Hmmmm ... Not real helpful is it?

jmr40
July 21, 2011, 06:49 AM
You use a brass punch and place it on the side of the sight. Tap it lightly with a hammer to move the sight slightly in the dovetail. A little harder to adjust, but once set it is also harder to knock out of alignment. They should be centered at the factory, but sometimes they are not. Plus sometimes the way folks hold the gun may be different.

You need to loosen the screw at the top of the sights. It locks the sight in place. After re-adjusting, tighten it back up to assure the sights don't move during recoil. Some sights are a very tight fit and you may need a gunsmith to do this. If it has a set screw then they are likely not that tight and may well be able to be moved by hand once the set screw is loose.

MrCleanOK
July 21, 2011, 07:43 AM
If reading the instructions in the manual don't give you a clear picture of what you need to do, you probably need to have someone more qualified perform the work if the sights do need adjusted. To someone with the proper tools an skillset, those instructions are fairly straightforward.

MikeNice
July 21, 2011, 07:57 AM
I'm not going to actually touch the sights. I just wanted to know what in the world I was reading. I don't claim to be a gun smith or a pistolero. I'm just a guy that likes to understand what I own. Besides, the gun is more accurate than I am.

My wife shoots the thing pretty well. She hit a 2.5" 3 shot group at 12 yards the other day. Not bad for a person that has shot less than 100 rounds in their life.

jimmyraythomason
July 21, 2011, 08:24 AM
Windage correction can be carried out by the drifting of the rear sight in the dovetail
and then secured in its position by an indentation.As stated by others,the rear sight is "drifted" (moved sideways)in the dovetail using a flat faced drift punch(usually brass)or sight pushing tool. Once adjusted it is "staked" in position(the indentation) with the point of a center punch.

Remllez
July 21, 2011, 08:51 AM
How's it hit for you? If it shoots to either side of the bullseye get yourself a 4 inch piece of hardwood dowel 1/4-5/16 and use it instead of a punch, tap the dowel with a screwdriver handle the direction you want the POI to move.

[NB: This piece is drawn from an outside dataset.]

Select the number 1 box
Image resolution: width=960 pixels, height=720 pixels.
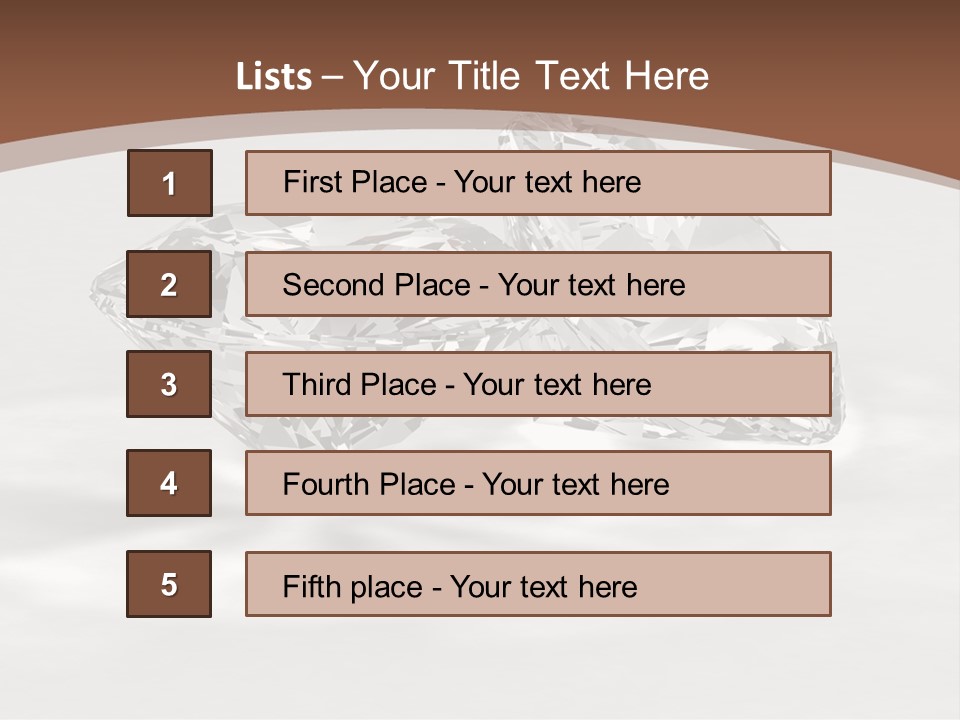[169, 183]
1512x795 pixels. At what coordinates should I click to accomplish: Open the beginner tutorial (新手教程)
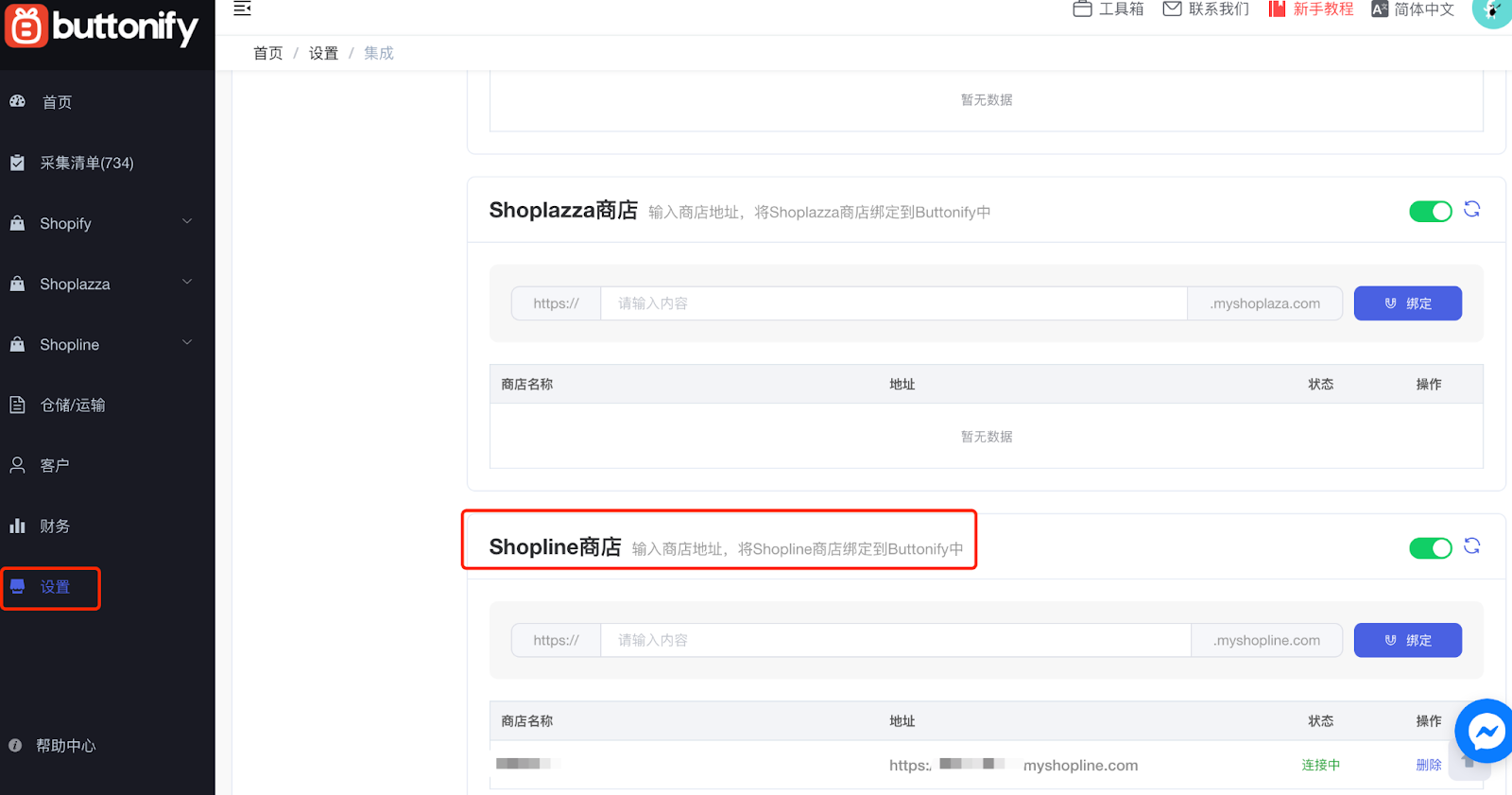pos(1312,9)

Most time you don't need to stake it (dimple) to get it to stay, the sight is usually pretty snug in the base.

I use a dowel rod instead of a punch because every so often I slip off the sight and scratch my gun! Hope this helps

MikeNice
July 21, 2011, 09:09 AM
I've been off with everything I shoot lately. It isn't the gun. Trust me if it was the gun it would be gone and something else would be coming home.

I was shooting 3.5" spreads with a .22mag Heritage Rough Rider at nine yards. I keep tightening my grip as I pull the trigger and pushing my shoulders forward. I don't know how or why I developed such habits.

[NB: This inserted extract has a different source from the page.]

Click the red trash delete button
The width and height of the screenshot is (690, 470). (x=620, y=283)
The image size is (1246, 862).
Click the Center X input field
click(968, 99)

At 8 or 10 yards my spread is about 4" with the CZ. I know it isn't the gun's fault. As the stages disappeared in the DA trigger pull I stopped jerking the trigger. So the bad shooting drifted from one side of the target to the other.

JTQ
July 21, 2011, 10:47 AM
In the manual it says the rear sights are drift adjustable. What does that mean? I've heard of fixed, adjustable for windage, and adjustable for elevation.
Drift adjustable and windage adjustable are the same, just using different terms.

Effigy
July 21, 2011, 04:22 PM
The sights aren't really "adjustable" in the way you can adjust windage or elevation on a rifle, based on changing environmental factors. Basically with dovetail pistol sights, you can push the rear sight to one side or another if you find your shots are always off center due to mechanical factors, your shooting style, or eyesight quirks.

BCRider
July 22, 2011, 06:38 PM
The explanation in the manual is fine. But it does assume that the owner knows the terms used and by knowing that is likely capable of doing any adjustments in a manner which won't damage the gun.

The suggestion by the user to take it to a smith if the terms don't make sense is not a bad option. If you've never run across those terms it's most likely because you've never adjusted anything using a brass punch and a hammer.

Sights were the manual calls for drifting them will generally not have a set screw. A set screw implies that the sight is easily hand adjusted or at worst requires a light tap from a block of wood.